読解文:
まず、FCザンクトパウリのホームはレーパーバーンのすぐ近くで、徒歩でも10分程度で行ける距離にあります。
このレパーバーンこそ、「世界で最も罪深い1マイル」などとも称されるドイツ最大の歓楽街です。
日本でいえば新宿の歌舞伎町となるでしょうか。ただ実際の雰囲気はかなり異なります。どちらも喧騒の街ですが、当然ながら港町の歓楽街にある特有の背徳感は歌舞伎町にはありません。

また、歌舞伎町も国際的な街といえますが、レーパーバーンと比較すると全くローカルな印象になってしまいます。
それはハンブルクがドイツ屈指の港湾都市であり、しかも歴史も古く、世界中から長い航海を経て港へ上陸した船員が集まる場所だからです。
世界中から集まった大勢の海の男たちは、この港から歓楽街へと駆け込んでいきました。いわゆる風俗産業が発展し、同性愛者なども集まり、混沌とした街になっていきました。同時に合法・非合法関係なく、あらゆる移民も集まり、世界の様々な文化がこの街に交差する独特な世界をつくりあげていきました。

FCザンクトパウリはそんな環境にあるチームです。

[対象位置の記録]
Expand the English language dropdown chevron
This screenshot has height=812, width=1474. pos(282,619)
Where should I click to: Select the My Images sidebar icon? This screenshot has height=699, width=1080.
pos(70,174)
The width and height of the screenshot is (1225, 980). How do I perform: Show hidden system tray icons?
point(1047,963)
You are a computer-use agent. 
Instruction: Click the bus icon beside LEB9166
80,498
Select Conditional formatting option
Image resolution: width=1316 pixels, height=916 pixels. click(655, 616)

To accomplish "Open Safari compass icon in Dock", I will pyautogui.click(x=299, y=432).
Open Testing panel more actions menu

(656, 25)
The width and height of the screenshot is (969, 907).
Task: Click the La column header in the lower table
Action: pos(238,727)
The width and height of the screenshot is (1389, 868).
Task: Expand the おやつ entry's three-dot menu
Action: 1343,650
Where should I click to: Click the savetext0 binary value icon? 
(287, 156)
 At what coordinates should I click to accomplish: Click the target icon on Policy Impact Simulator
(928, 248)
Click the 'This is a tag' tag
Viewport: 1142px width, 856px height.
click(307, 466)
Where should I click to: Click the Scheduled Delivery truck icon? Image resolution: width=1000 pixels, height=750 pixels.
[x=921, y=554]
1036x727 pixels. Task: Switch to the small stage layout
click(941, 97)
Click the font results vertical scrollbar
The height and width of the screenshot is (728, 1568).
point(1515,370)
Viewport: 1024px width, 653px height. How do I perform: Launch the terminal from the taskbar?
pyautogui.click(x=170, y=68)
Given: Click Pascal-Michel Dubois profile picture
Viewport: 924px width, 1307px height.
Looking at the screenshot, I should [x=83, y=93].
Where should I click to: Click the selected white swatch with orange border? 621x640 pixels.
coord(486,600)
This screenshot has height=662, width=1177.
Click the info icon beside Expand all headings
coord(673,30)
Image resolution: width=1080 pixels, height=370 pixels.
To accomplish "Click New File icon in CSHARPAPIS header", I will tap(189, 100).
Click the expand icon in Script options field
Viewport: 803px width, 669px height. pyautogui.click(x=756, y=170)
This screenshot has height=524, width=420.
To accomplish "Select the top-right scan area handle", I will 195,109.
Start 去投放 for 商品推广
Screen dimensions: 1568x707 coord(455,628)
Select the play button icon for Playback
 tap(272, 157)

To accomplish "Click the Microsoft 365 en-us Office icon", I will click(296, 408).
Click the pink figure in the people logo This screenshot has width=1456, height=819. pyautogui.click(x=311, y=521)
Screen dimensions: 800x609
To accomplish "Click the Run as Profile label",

取り組む課題:
- A) 読解文を読み、次の問いに答えなさい。
(i) FCザンクトパウリのホームからレーパーバーンまでは、徒歩でどのくらいで行けるか。
(ii) レーパーバーンは何と称されているか。
(iii) 日本でいえば、レーパーバーンはどこにあたるとされているか。
- B) 読解文の「このレパーバーンこそ、「世界で最も罪深い1マイル」などとも称されるドイツ最大の歓楽街です。」を英語に訳しなさい。
- C) 読解文に出てくる地名（国名・都市名・街の名前）を、出てくる順にすべて挙げなさい。

課題の解答:
- A)
(i) 10分程度
(ii) 「世界で最も罪深い1マイル」
(iii) 新宿の歌舞伎町

- B) It is this Reeperbahn that is Germany's largest entertainment district, also called by names such as "the most sinful mile in the world."

- C) レーパーバーン、ドイツ、日本、新宿、歌舞伎町、ハンブルク